# What is needed
Return exactly the lines of the entries that start at the line containing "The height and" and continue to the last line. Omit the pictures.

(Stored items)
• • • •
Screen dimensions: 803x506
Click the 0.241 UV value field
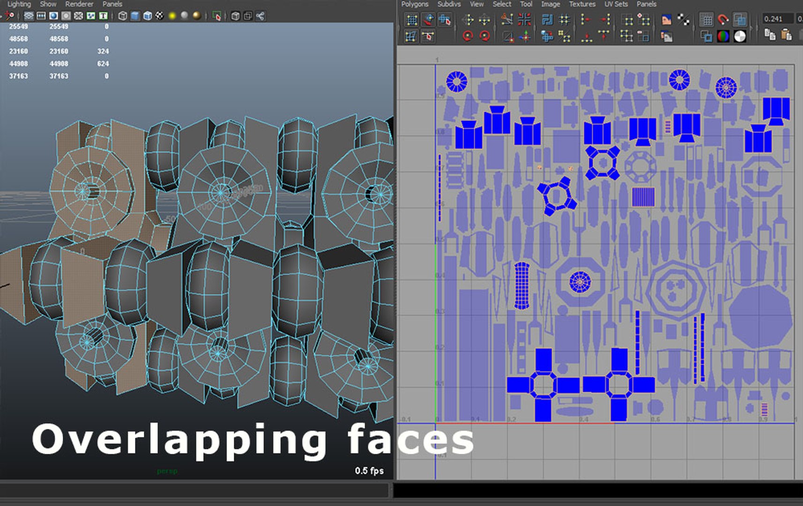pyautogui.click(x=777, y=19)
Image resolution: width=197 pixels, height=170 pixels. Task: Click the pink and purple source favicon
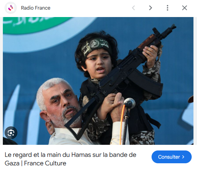[x=11, y=8]
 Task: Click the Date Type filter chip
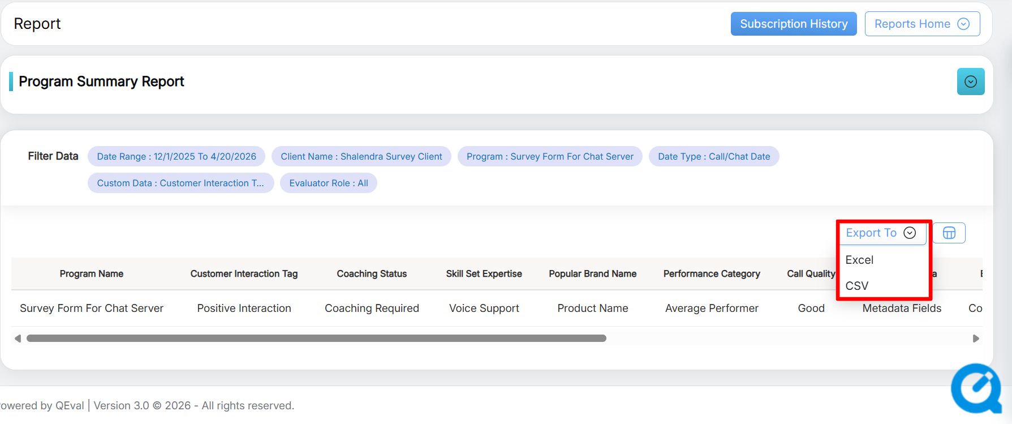[x=713, y=157]
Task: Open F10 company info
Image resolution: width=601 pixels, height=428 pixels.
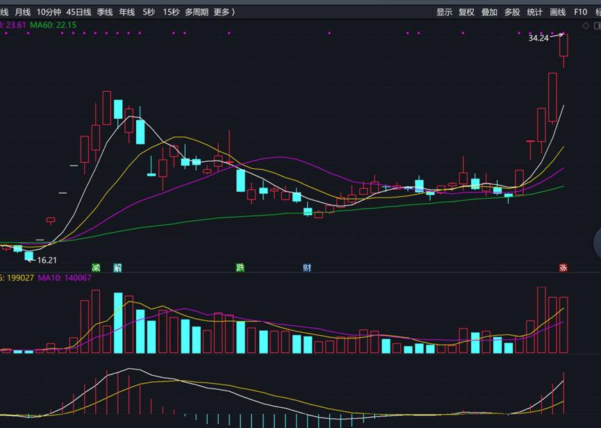Action: pyautogui.click(x=580, y=12)
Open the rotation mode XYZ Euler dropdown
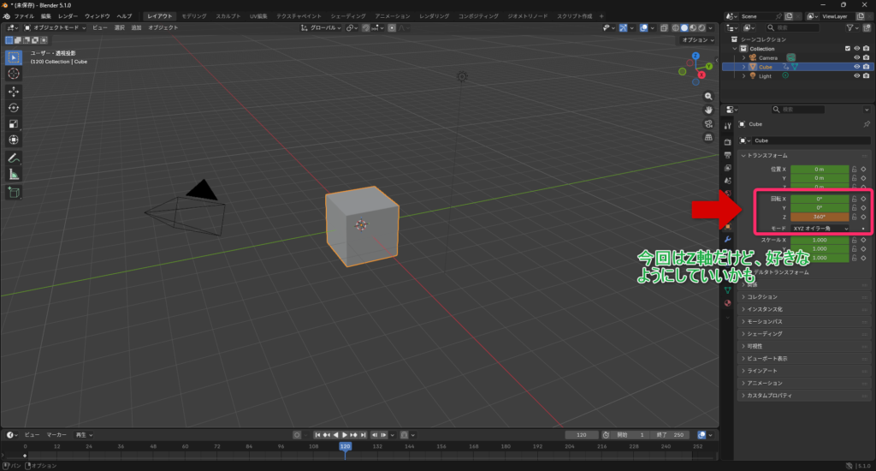876x471 pixels. tap(820, 229)
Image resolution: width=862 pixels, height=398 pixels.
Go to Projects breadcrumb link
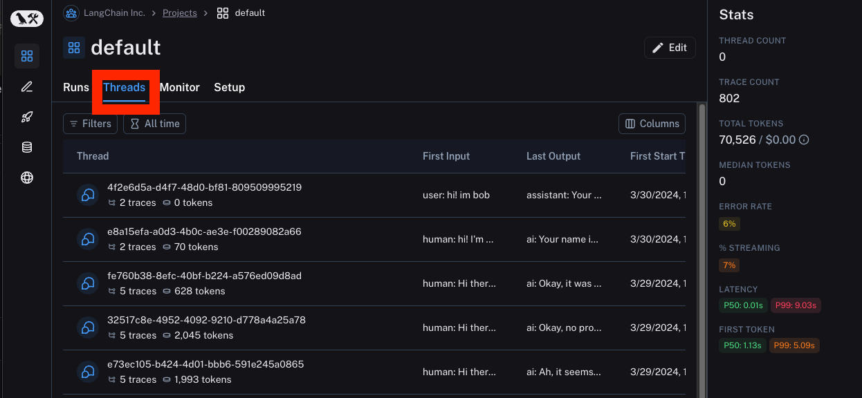tap(179, 12)
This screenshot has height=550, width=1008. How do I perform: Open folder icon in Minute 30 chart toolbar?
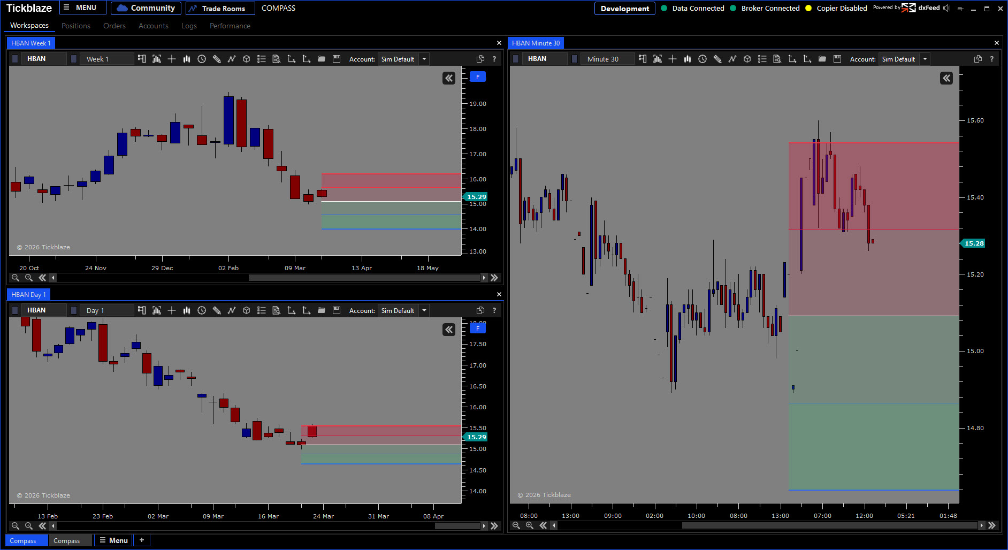pyautogui.click(x=822, y=59)
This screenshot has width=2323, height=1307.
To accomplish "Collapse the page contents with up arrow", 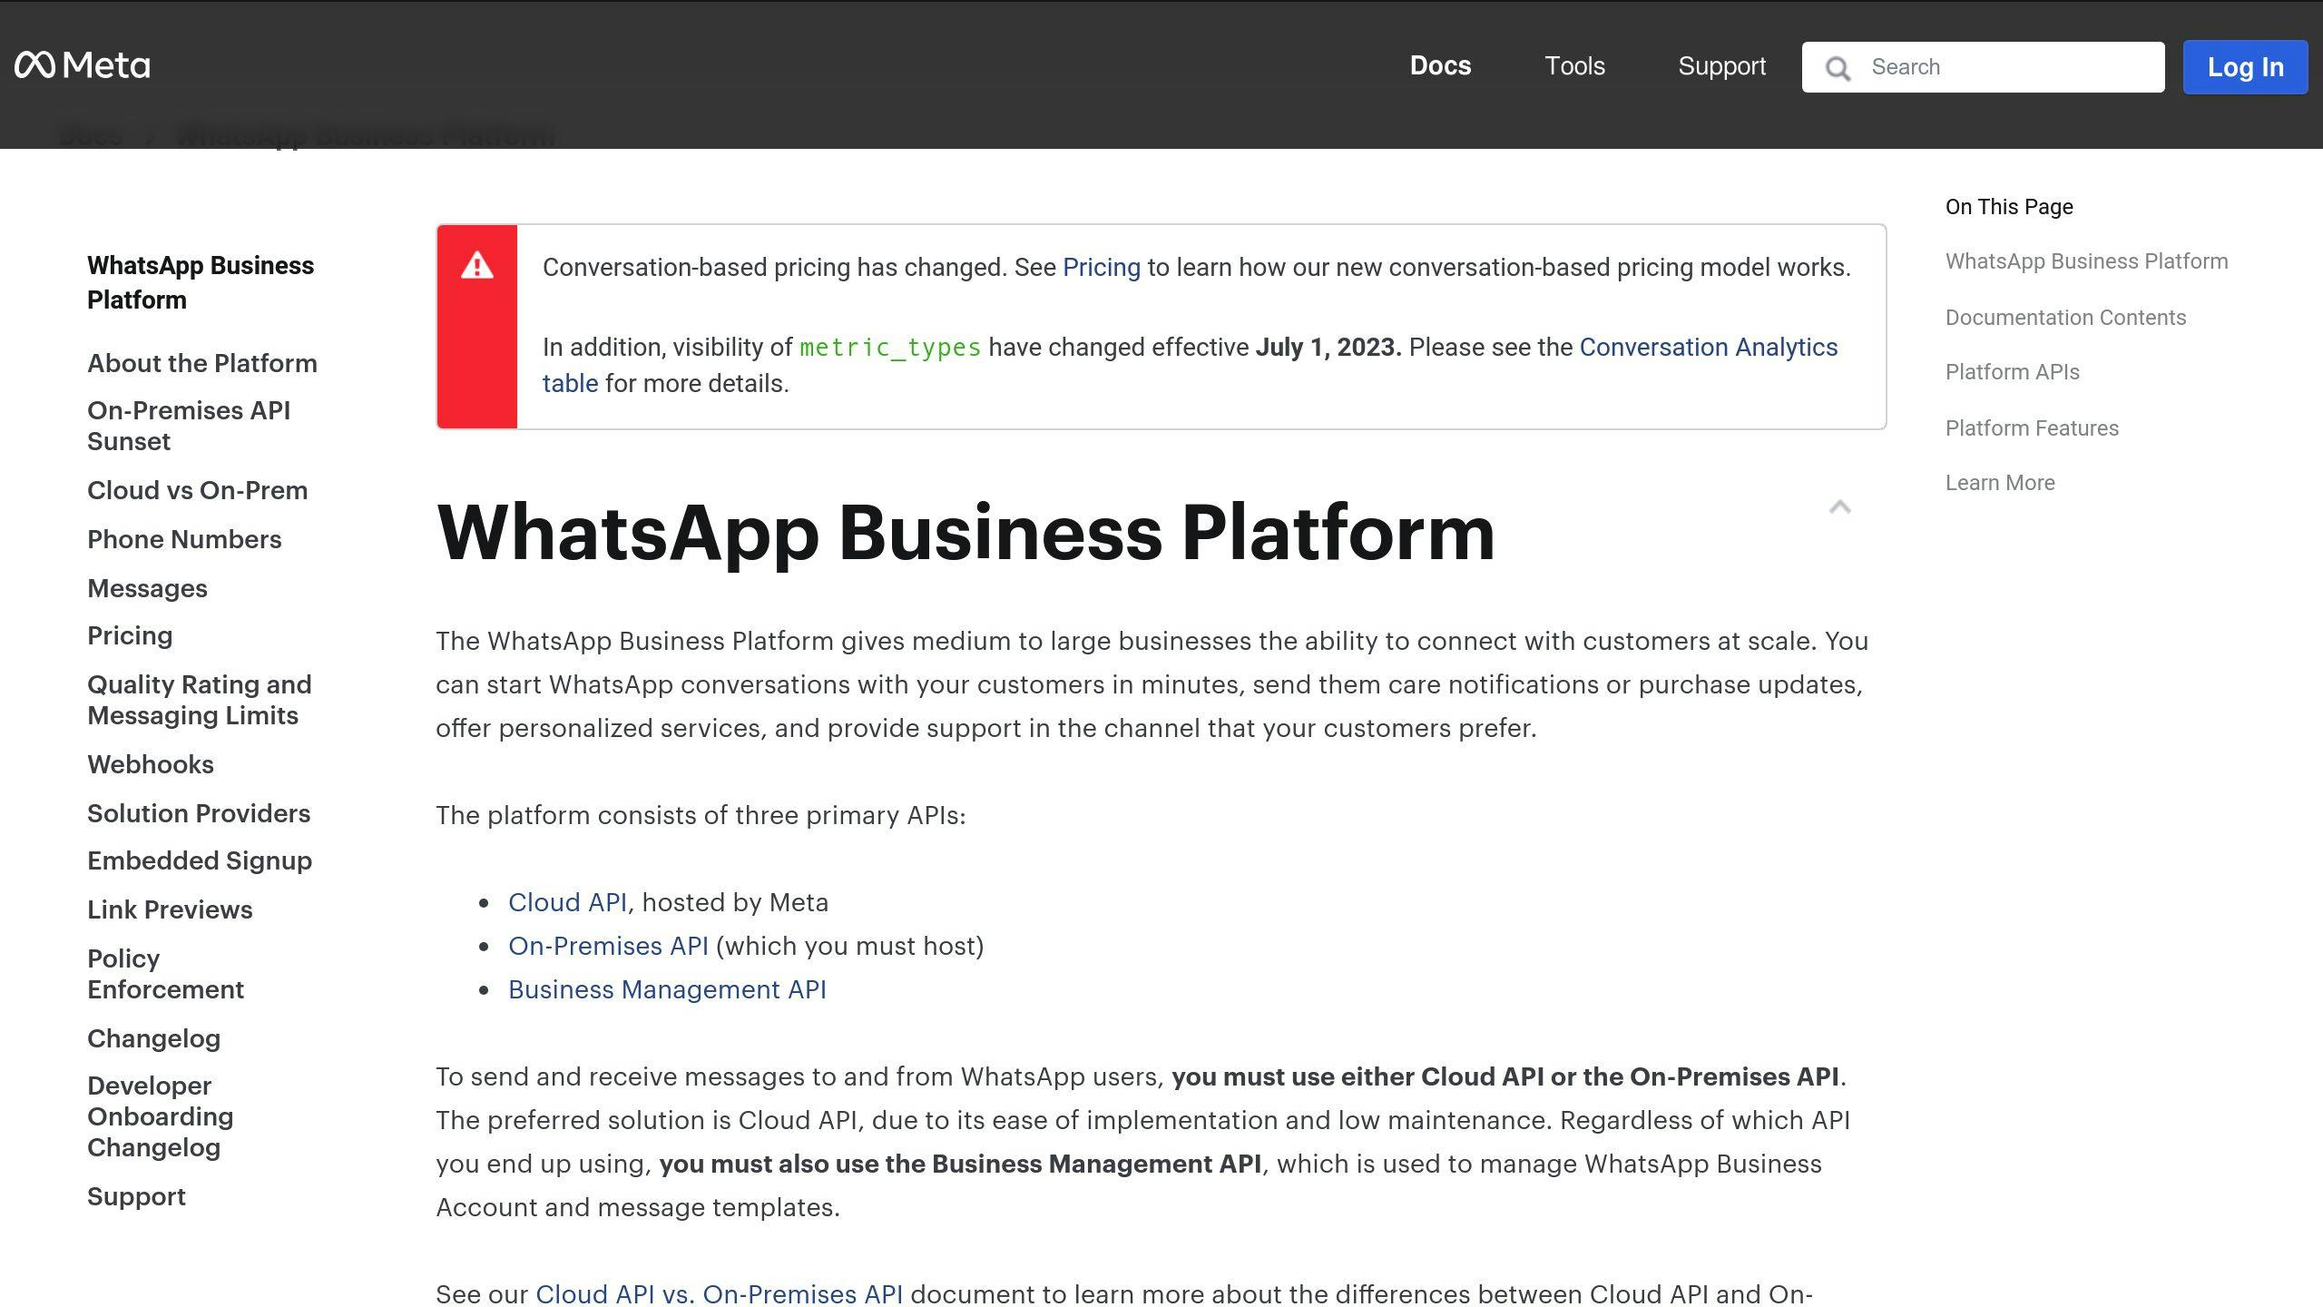I will point(1838,507).
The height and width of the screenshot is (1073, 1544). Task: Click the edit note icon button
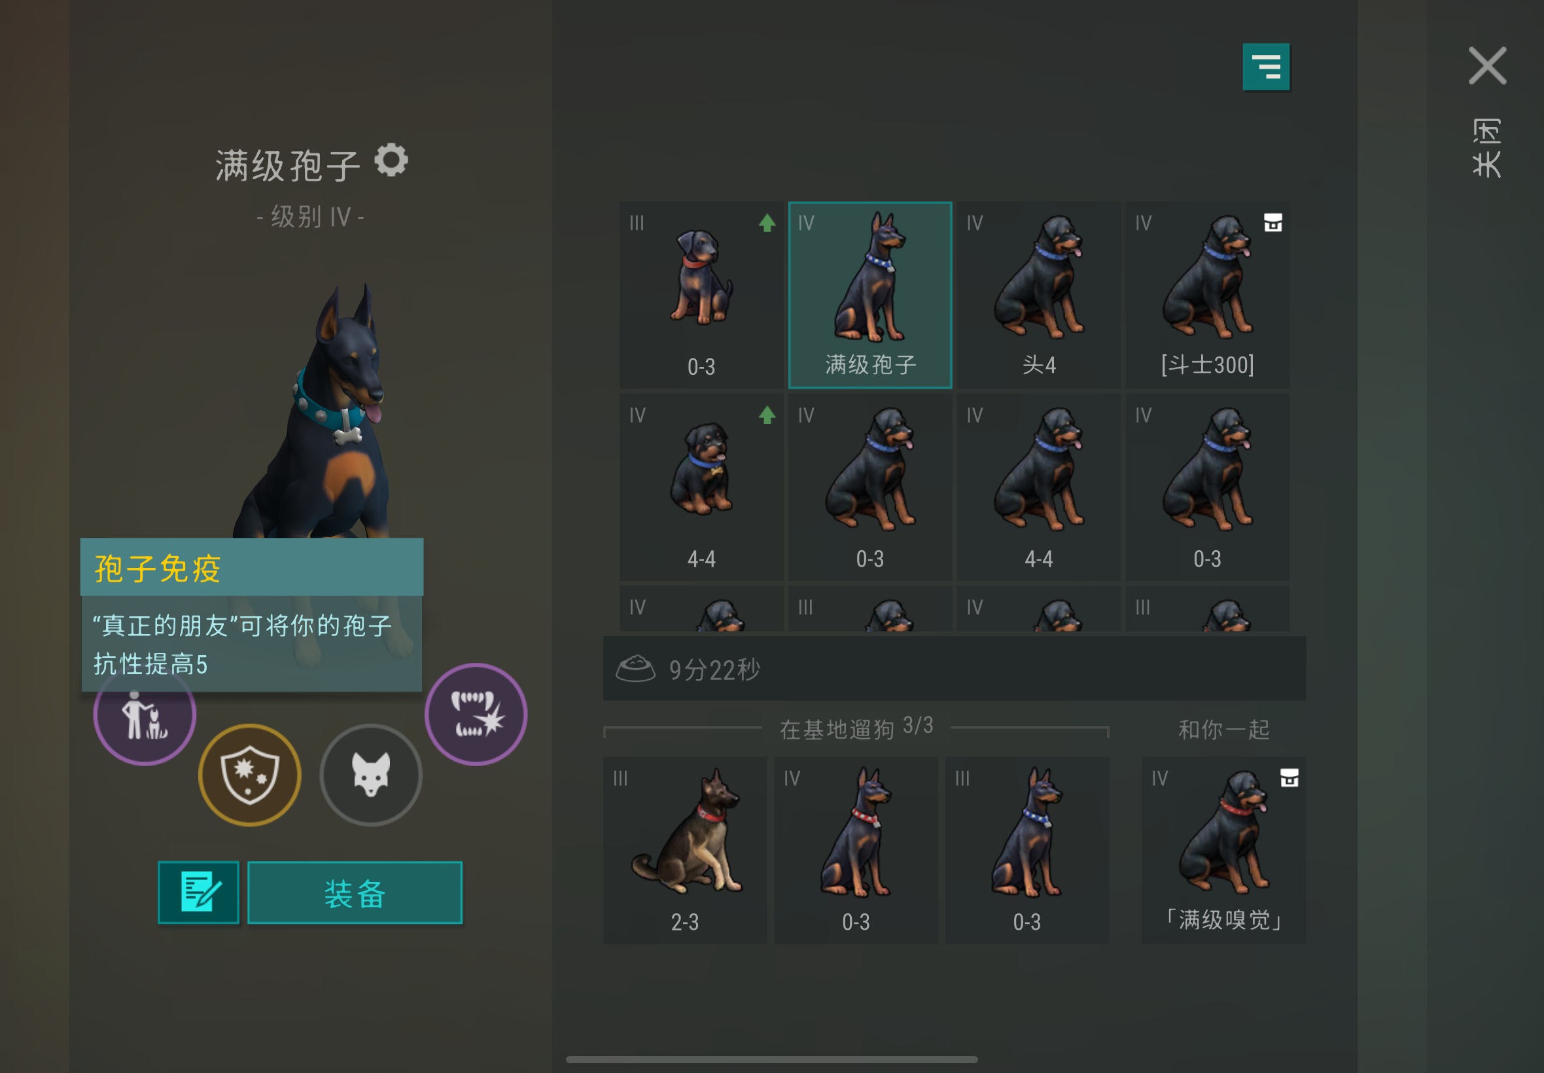tap(199, 892)
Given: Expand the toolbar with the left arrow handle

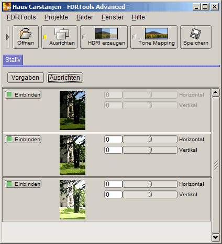Looking at the screenshot, I should point(7,37).
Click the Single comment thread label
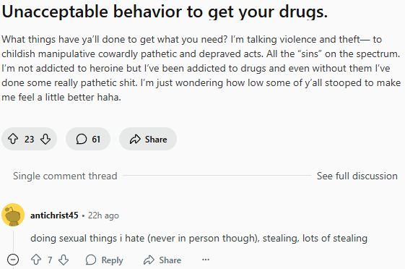405x269 pixels. 65,176
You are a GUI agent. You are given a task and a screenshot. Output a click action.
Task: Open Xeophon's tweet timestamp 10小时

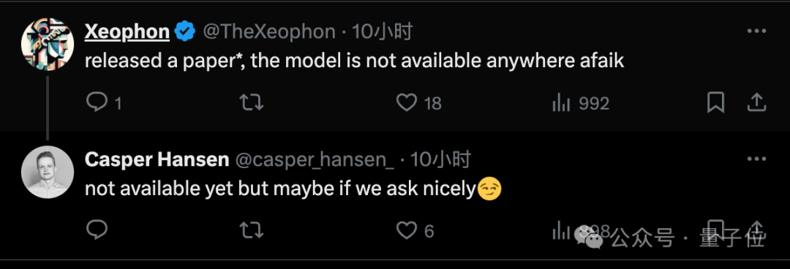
• • • •
# Written response
The height and width of the screenshot is (1073, 1544). Task: Click the edit note icon button
tap(199, 892)
Given: Expand the toolbar with the left arrow handle

Looking at the screenshot, I should point(7,37).
Click the Single comment thread label
405x269 pixels. 65,176
You are a GUI agent. You are given a task and a screenshot. Output a click action.
Task: Open Xeophon's tweet timestamp 10小时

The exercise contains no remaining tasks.